▶ _PAGE TEXT_:
[Start of Attachment]

Locals open up ambitious project in Oceanside

By Troy Johnson

I won’t say all people in Oceanside just stole something. But they sure drive like it. Every time I’m in this beach town, the northernmost coastal port in San Diego, I’m nearly Froggered by someone driving 185 in a 25 zone. It’s pedestrian friendly only if you’re a very nimble pedestrian.

Oside is one of the last beach burghs where gentrification hasn’t washed out the funk. It’s almost affordable here. There are great signs of progress and abandoned signs of regress. Part creative entrepreneurship, part high-noon whistling and tumbleweeds.

There’s the Wyndham Hotel with the nice, upscale date restaurant, 333 Pacific. There’s a handful of “hotels” that look like Charles Bukowski poems—places where nerves are recreationally frayed and peril is the normative state. “You can tell when the good drugs are making the rounds,” a local tells me. “People on the streets get really animated. Cops will be going in and out of the hotels.”

Oceanside is home to surf pros, skaters, punks, military, and people with many, many tattoos. I’m sure teachers, bankers and conservatives live here, too. But they’re much less noticeable. Oceanside is rough around the edges, and the near-middle, and the middle.

In other words, it’s easy to love and fear.

The food scene has been on the rise ever since a vet of Market in Del Mar brought four-star skills and Austin-style funk to the neighborhood with The Flying Pig. Now OSide has Harney Sushi, 333 Pacific, Bagby Beer Co., Wrench & Rodent (the artfully, disgustingly named sushi restaurant that is loved with a vengeance), and a handful of newer places.

Masters Kitchen and Cocktail is one of those. Owner Ryan Jubela has lived here for nearly 20 years. His folks own the building. They had a huge, empty space—a former auto shop shaped like an airplane hangar. Jubela had gone to culinary school, spent time as the assistant baker at The Cravory, the local cookie company success story. They decided to build Oceanside a big restaurant with the help of Jubela’s brother, an architect who also helped design San Diego’s new container park, The Quartyard.

It’s a pretty great space. Beautiful reclaimed wood. Huge ceilings. Nice ironwork. Skylights. A plant wall and a huge patio. Massive. Ambitious.

[End of Attachment]

▶ _RECORDS SHOWN_:
[Start of Attachment]

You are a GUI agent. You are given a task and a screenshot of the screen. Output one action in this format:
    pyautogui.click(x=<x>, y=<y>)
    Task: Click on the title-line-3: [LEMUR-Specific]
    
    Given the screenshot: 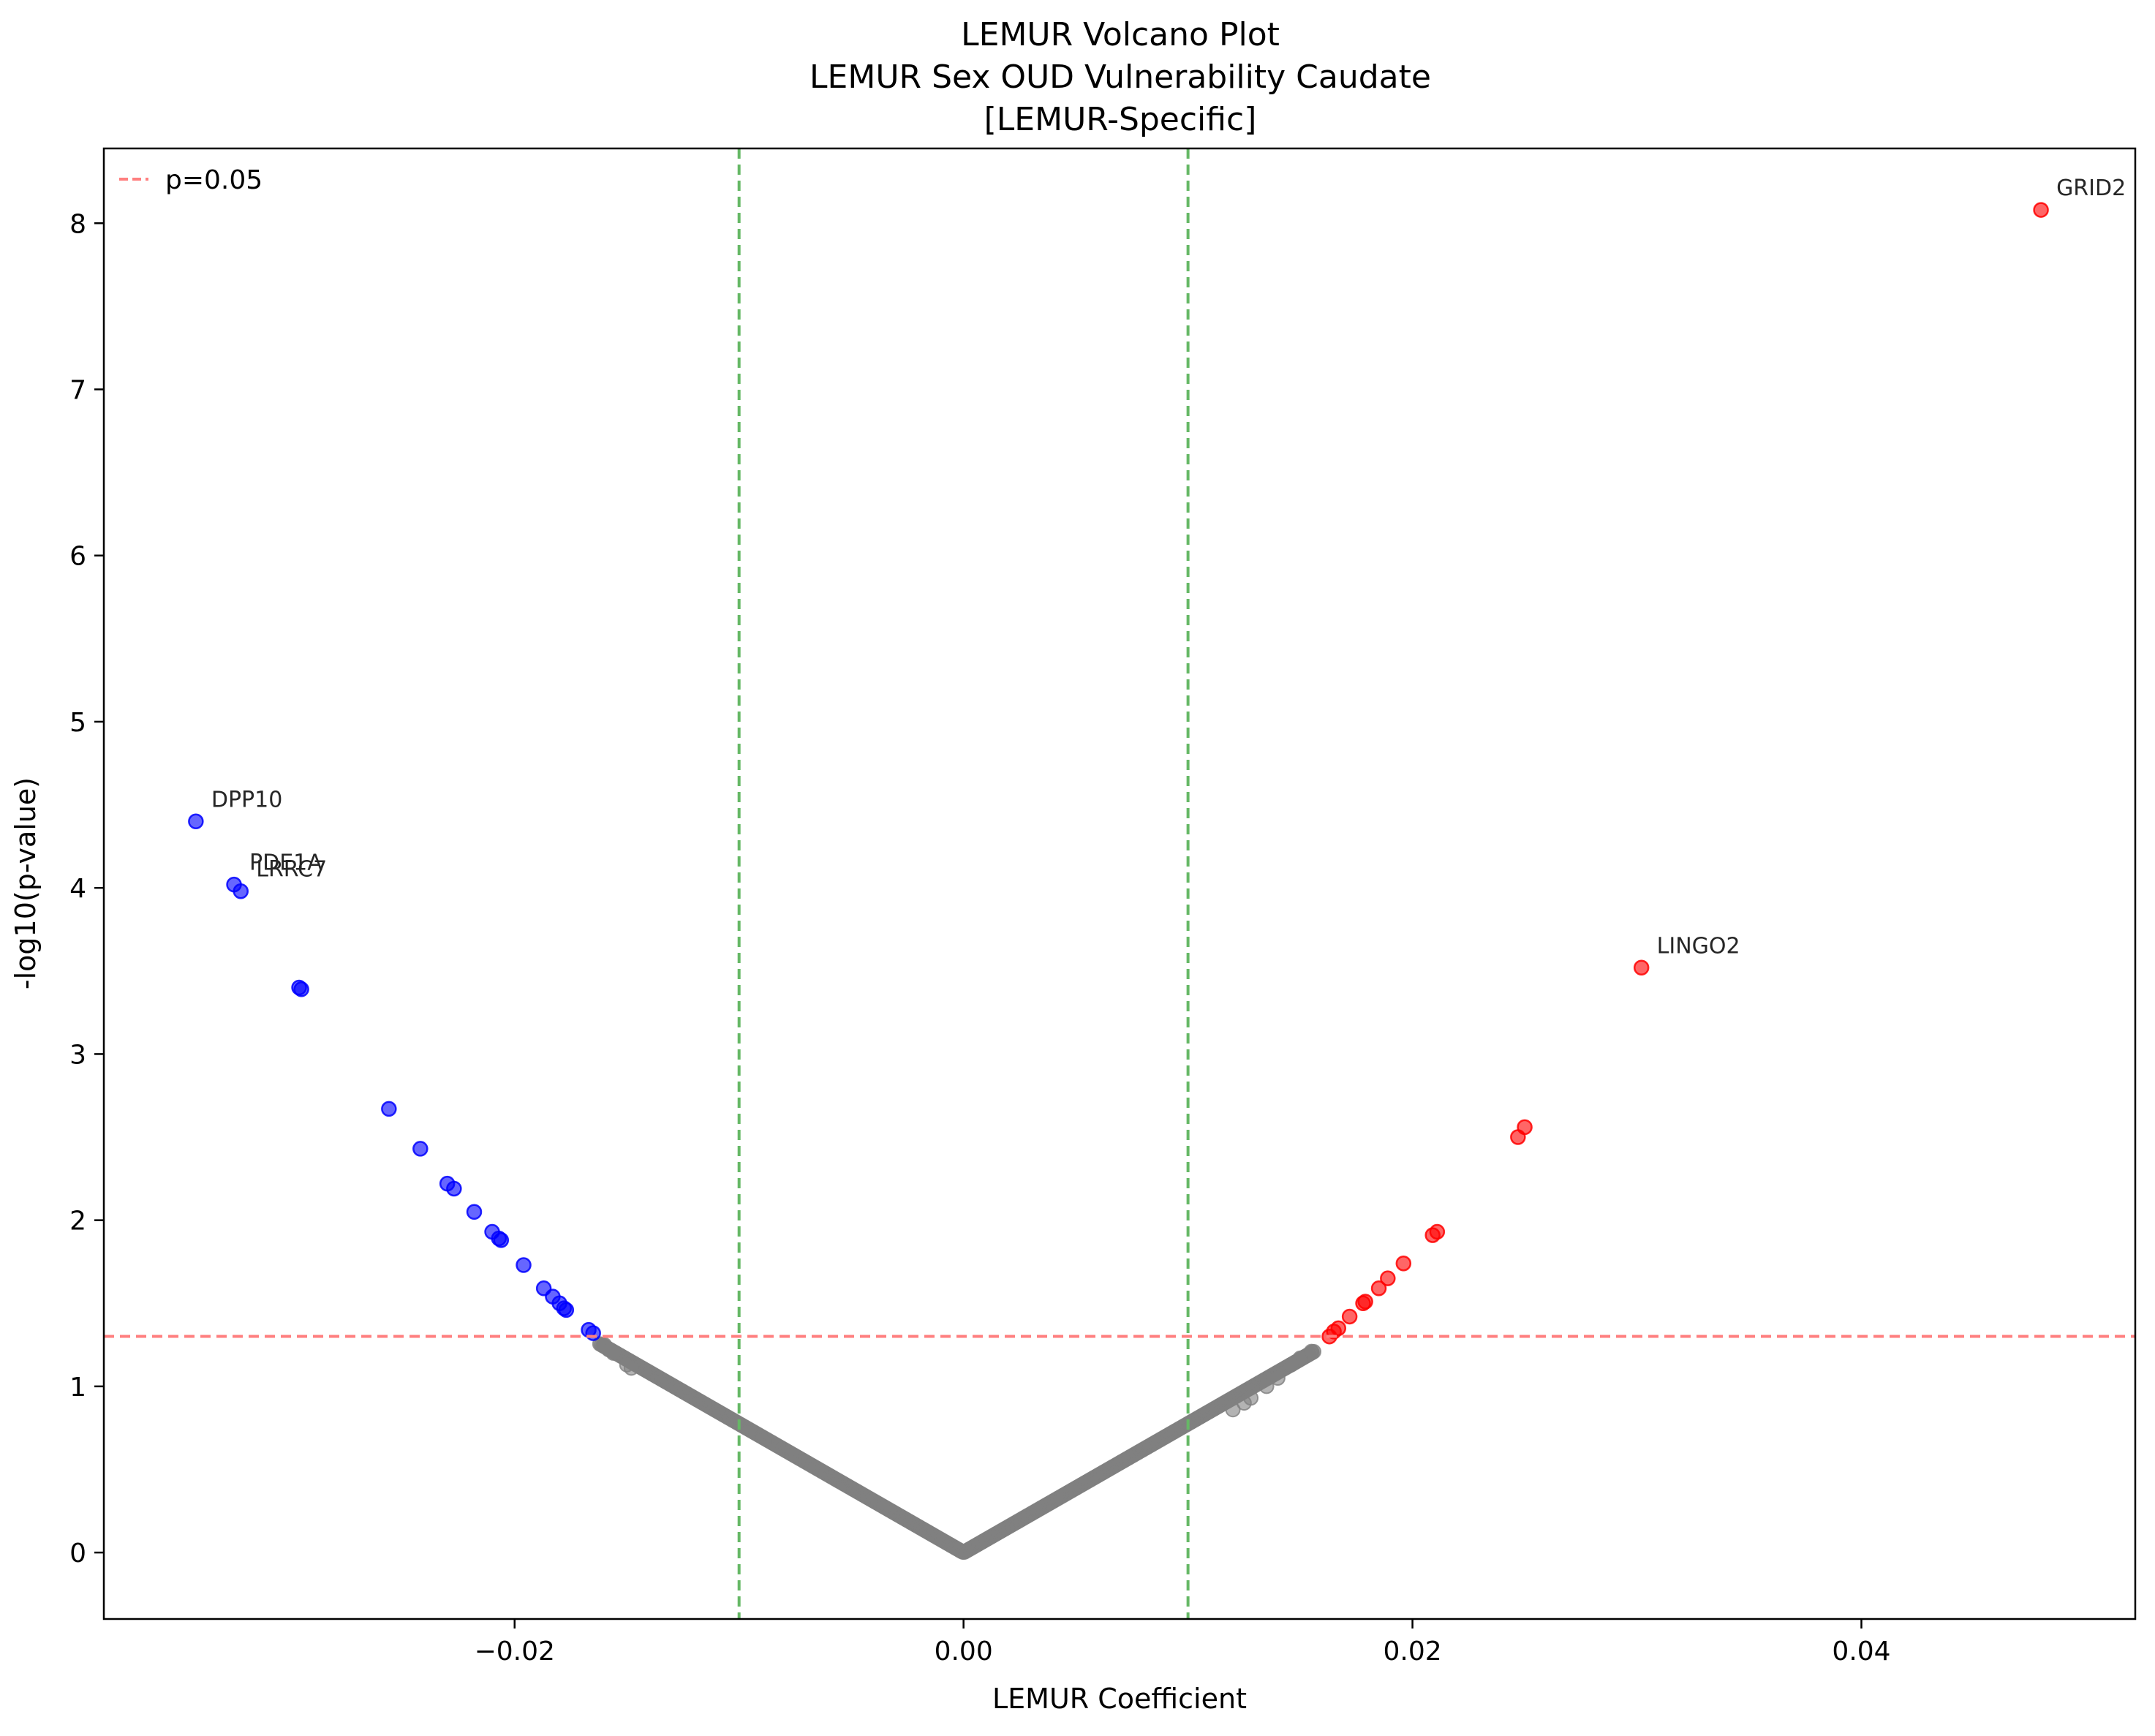 What is the action you would take?
    pyautogui.click(x=1120, y=120)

[End of Attachment]

▶ _PROBLEM REQUIREMENTS_: In the Oceanside article above, find every group of people the writer says Oceanside is home to, and list them.

▶ _SOLUTION TO THE EXERCISE_:
- Surf pros
- Skaters
- Punks
- Military
- People with many, many tattoos